__TASK DIRECTIONS__: The answer should hold only the lines from the one that contains "The height and width of the screenshot is (1195, 1500)." through the last line of the material, repeated exactly, without pictures.
** Opening DATA block **
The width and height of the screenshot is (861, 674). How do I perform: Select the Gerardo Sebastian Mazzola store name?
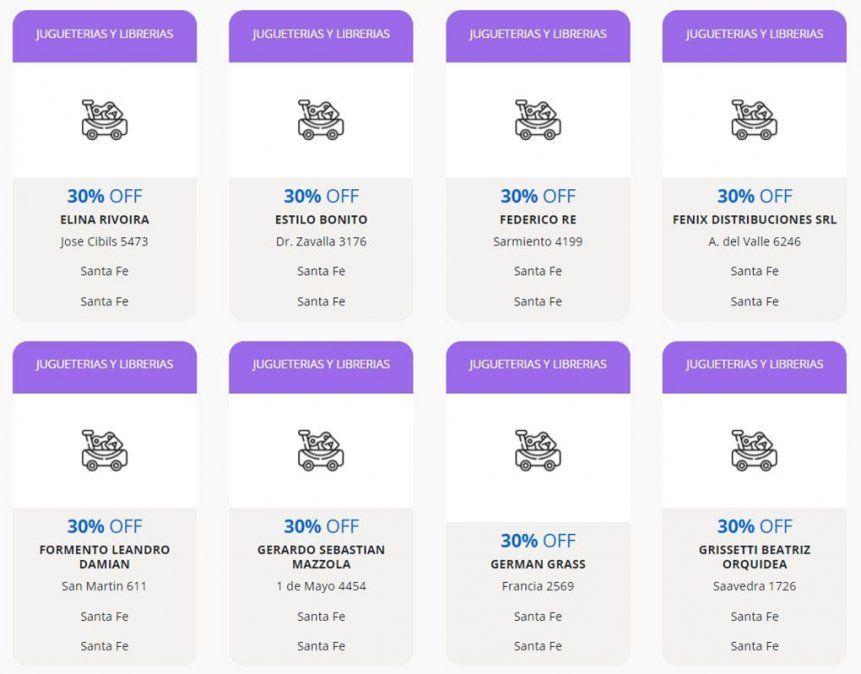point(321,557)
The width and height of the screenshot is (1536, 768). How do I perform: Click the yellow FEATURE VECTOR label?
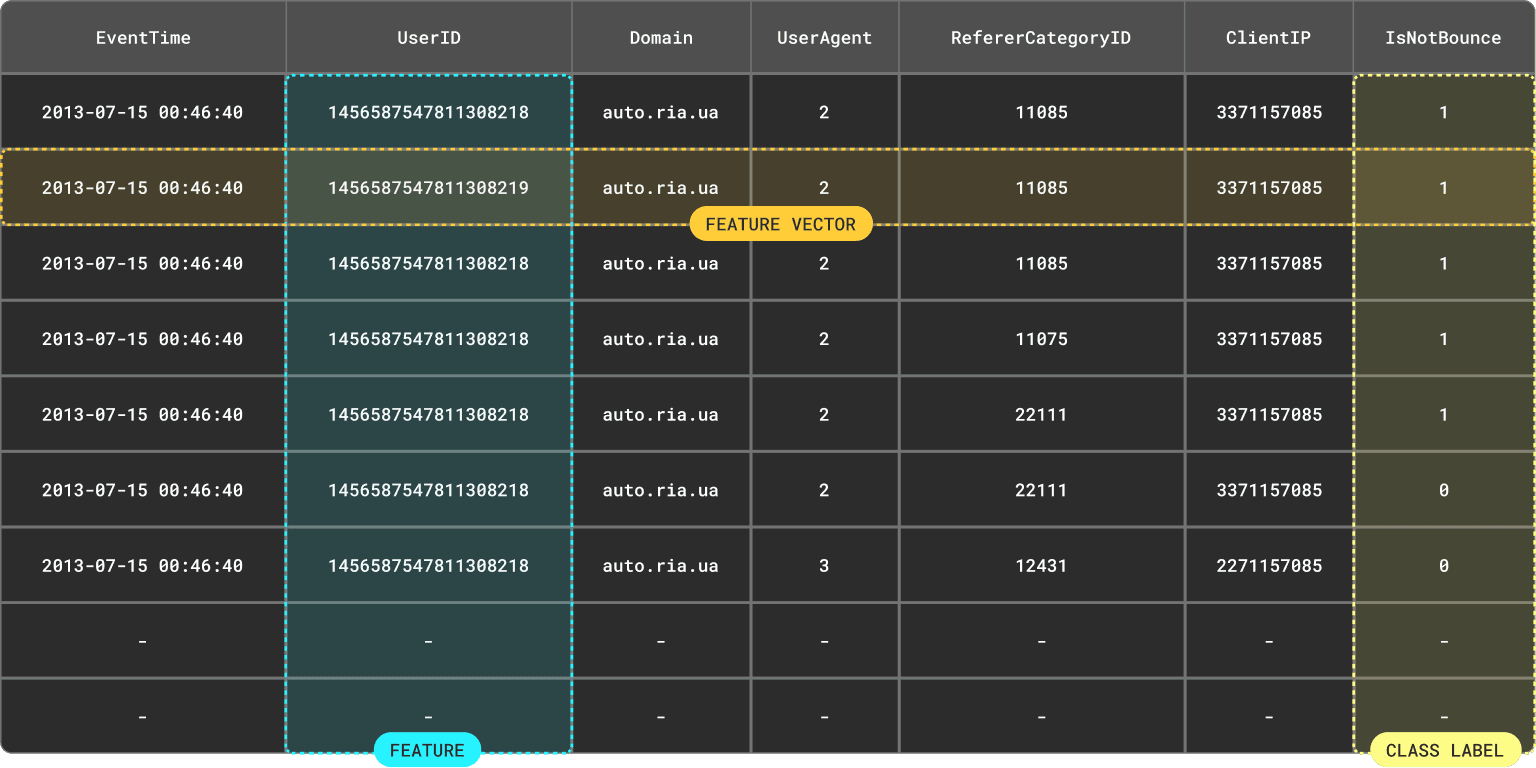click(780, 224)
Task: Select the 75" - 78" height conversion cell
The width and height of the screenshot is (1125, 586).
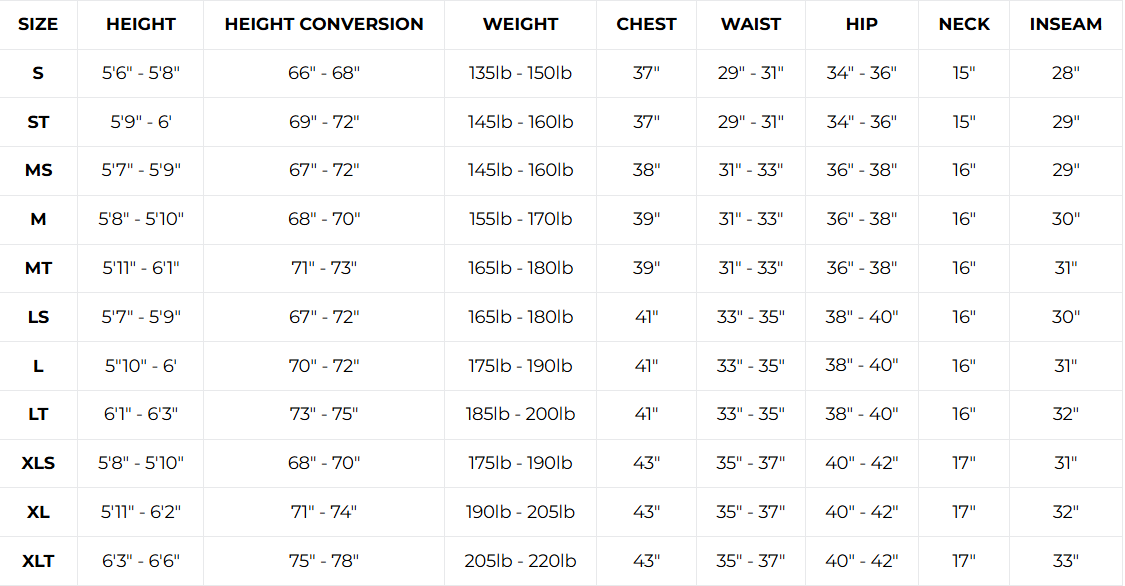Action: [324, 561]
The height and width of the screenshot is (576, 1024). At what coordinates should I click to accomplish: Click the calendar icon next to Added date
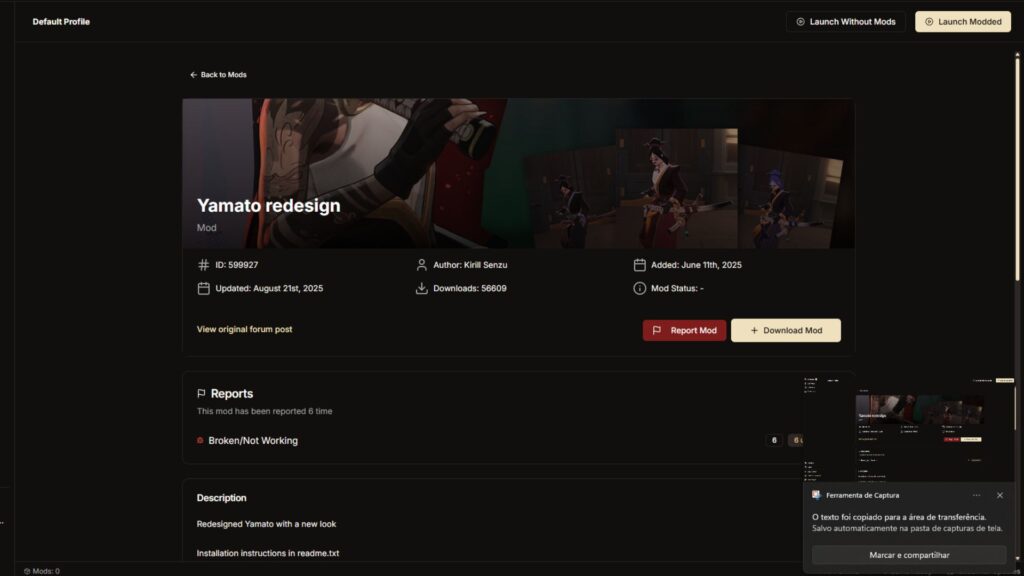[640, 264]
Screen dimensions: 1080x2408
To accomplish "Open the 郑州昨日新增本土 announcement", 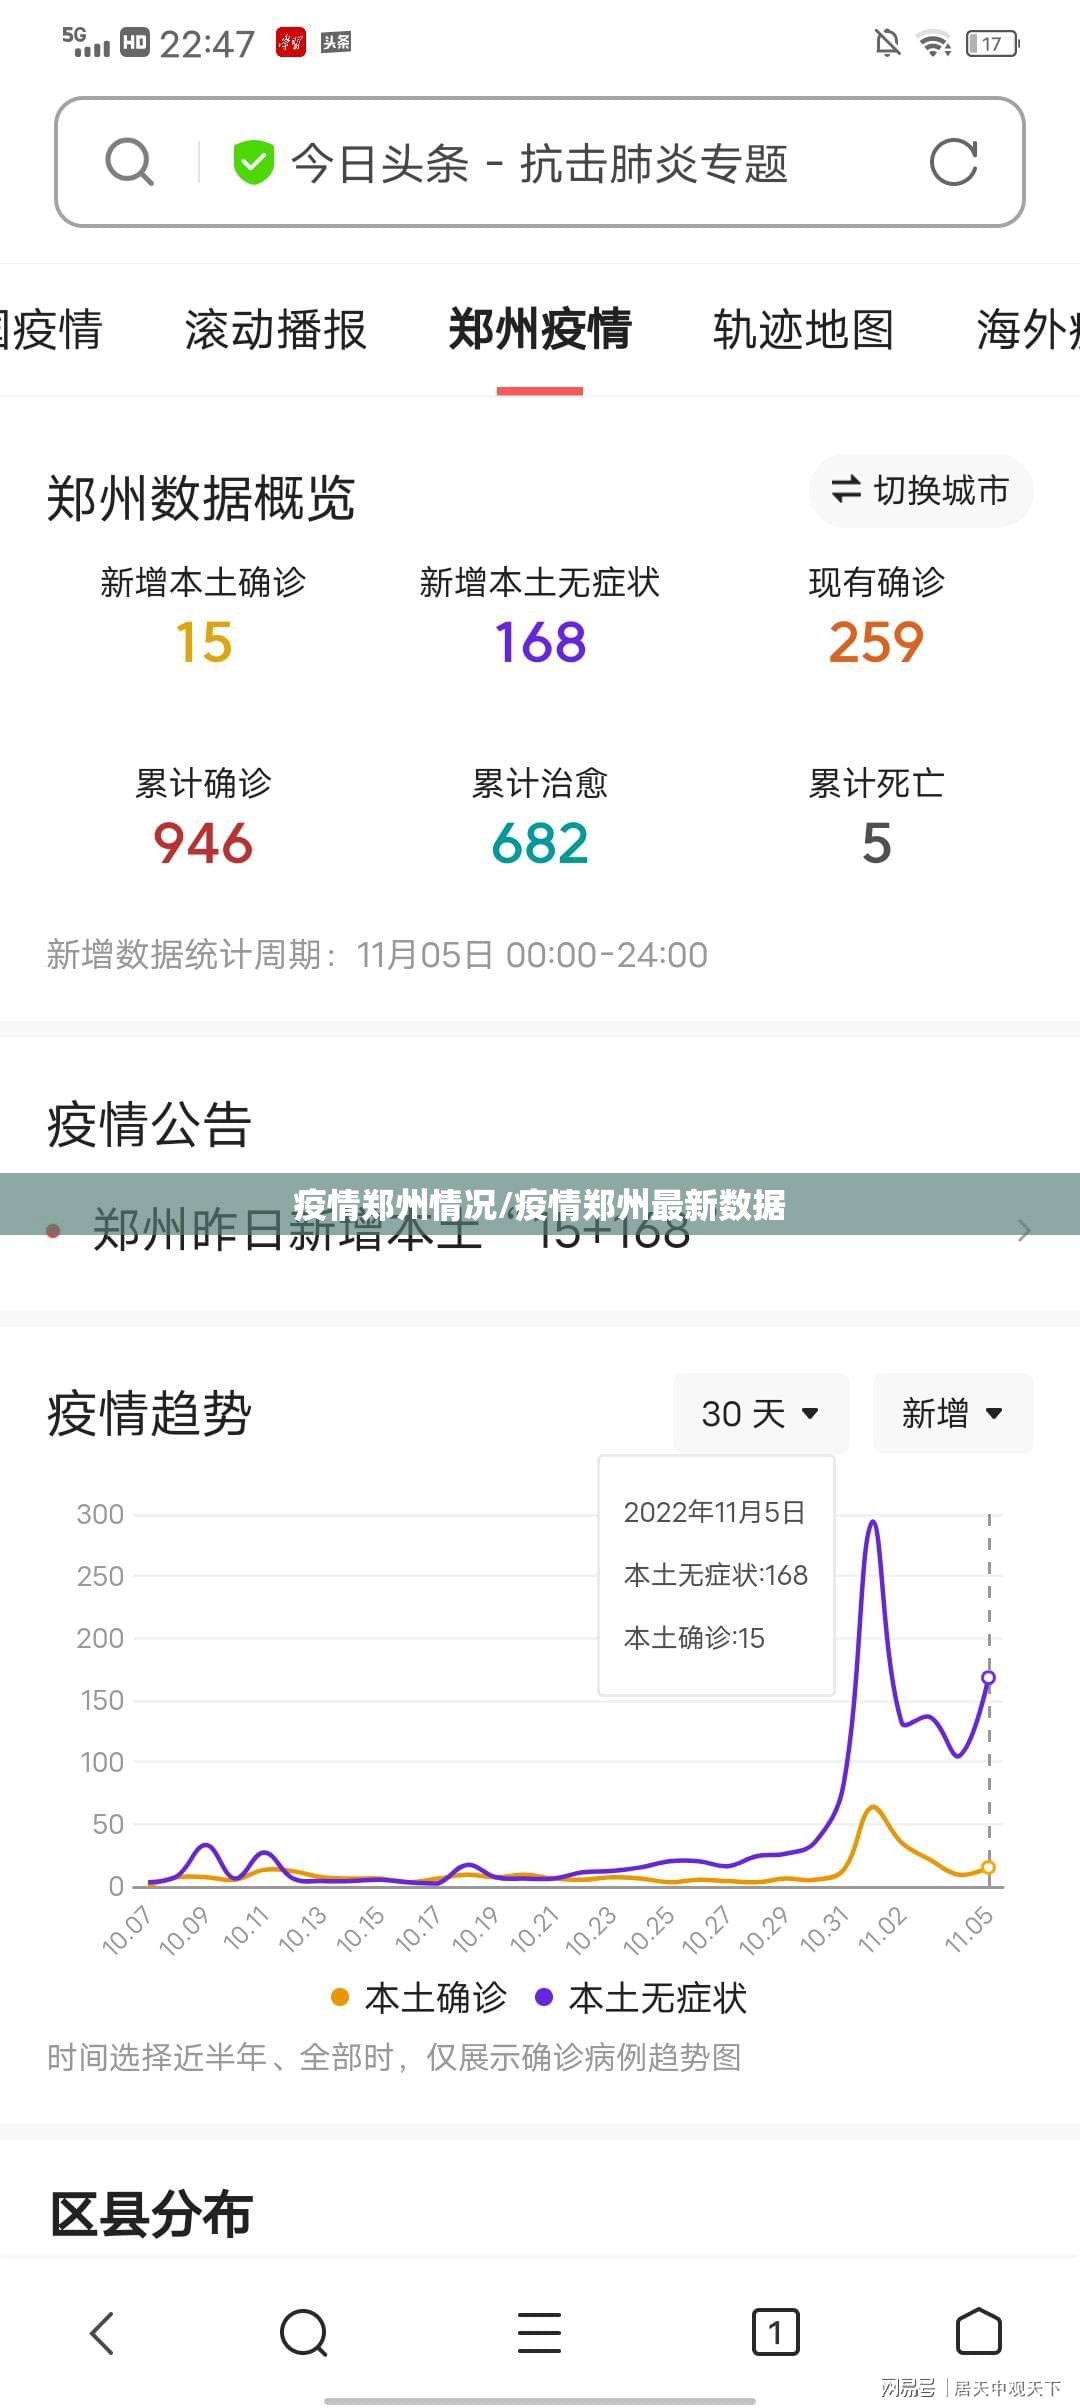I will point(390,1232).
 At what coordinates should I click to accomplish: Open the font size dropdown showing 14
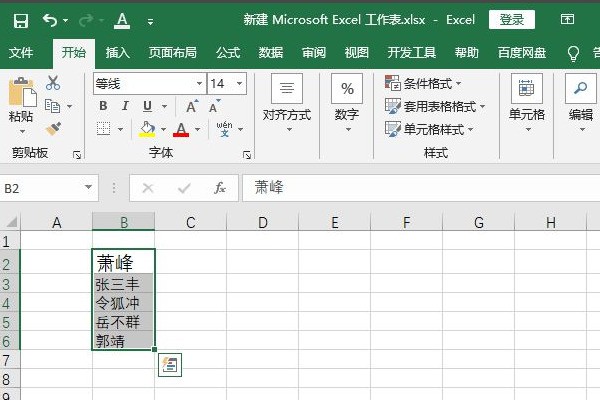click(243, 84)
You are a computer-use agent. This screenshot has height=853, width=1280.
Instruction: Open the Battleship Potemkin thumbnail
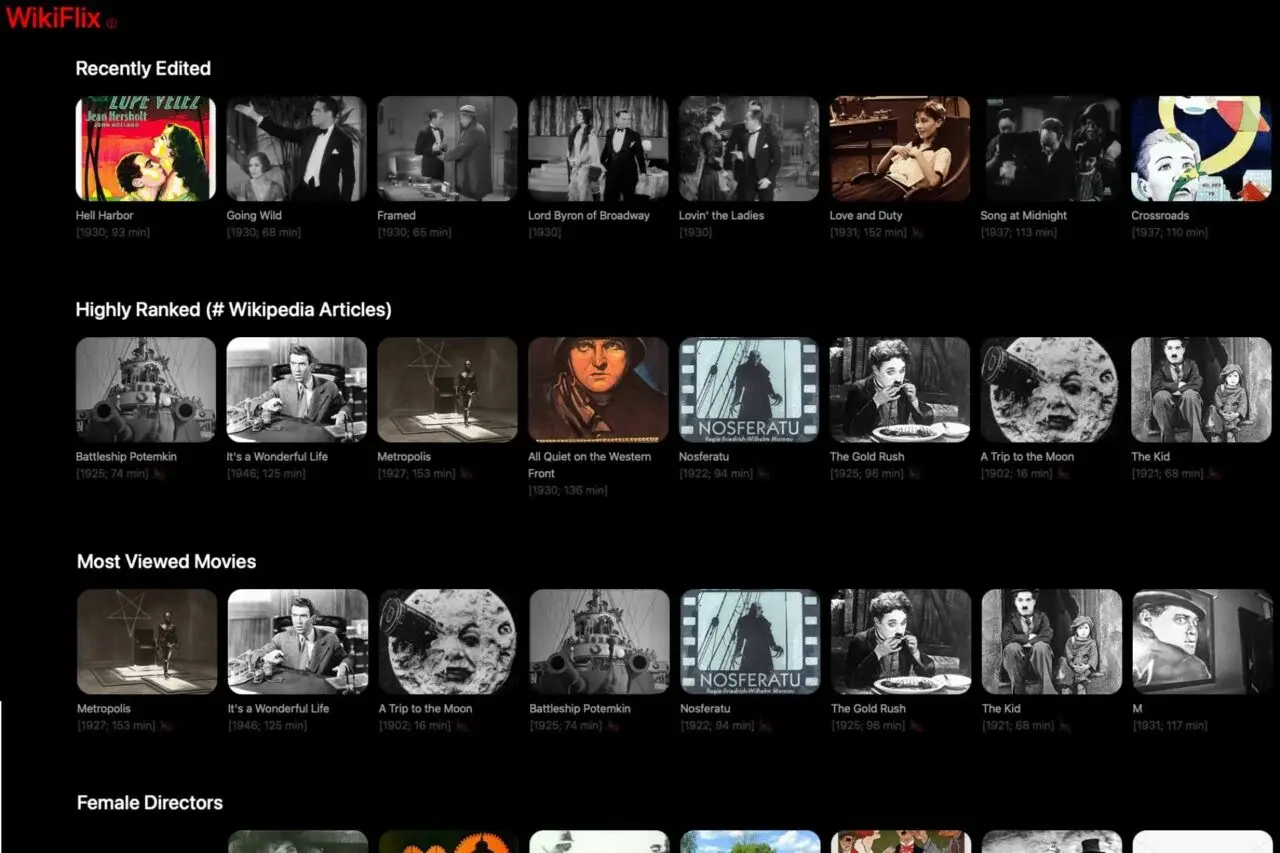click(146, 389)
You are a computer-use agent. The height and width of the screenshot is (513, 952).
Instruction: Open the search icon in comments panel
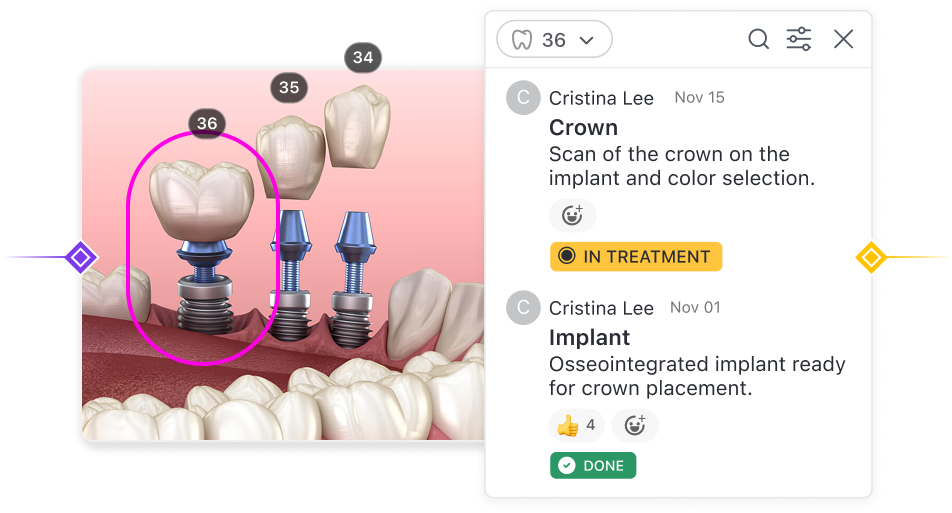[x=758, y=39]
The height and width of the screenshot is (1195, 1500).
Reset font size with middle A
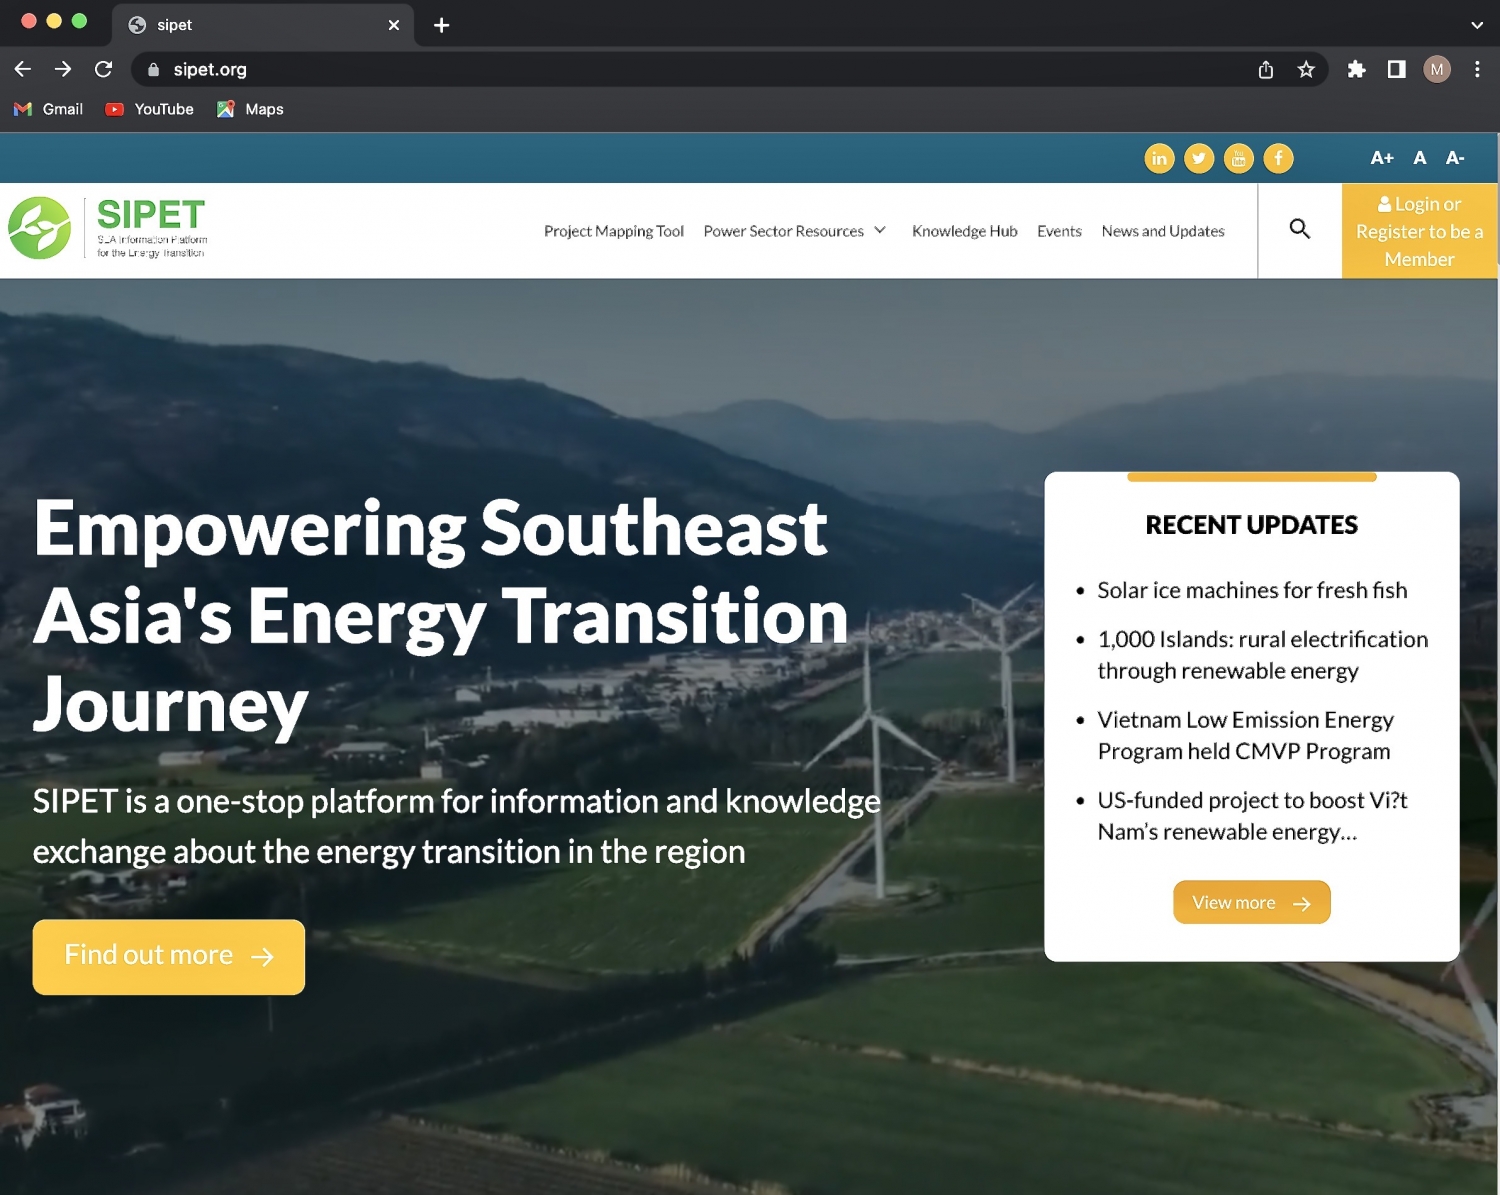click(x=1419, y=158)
** Closing DATA block **
__RESULT BELOW__:
The height and width of the screenshot is (1195, 1500).
Reset font size with middle A
click(x=1419, y=158)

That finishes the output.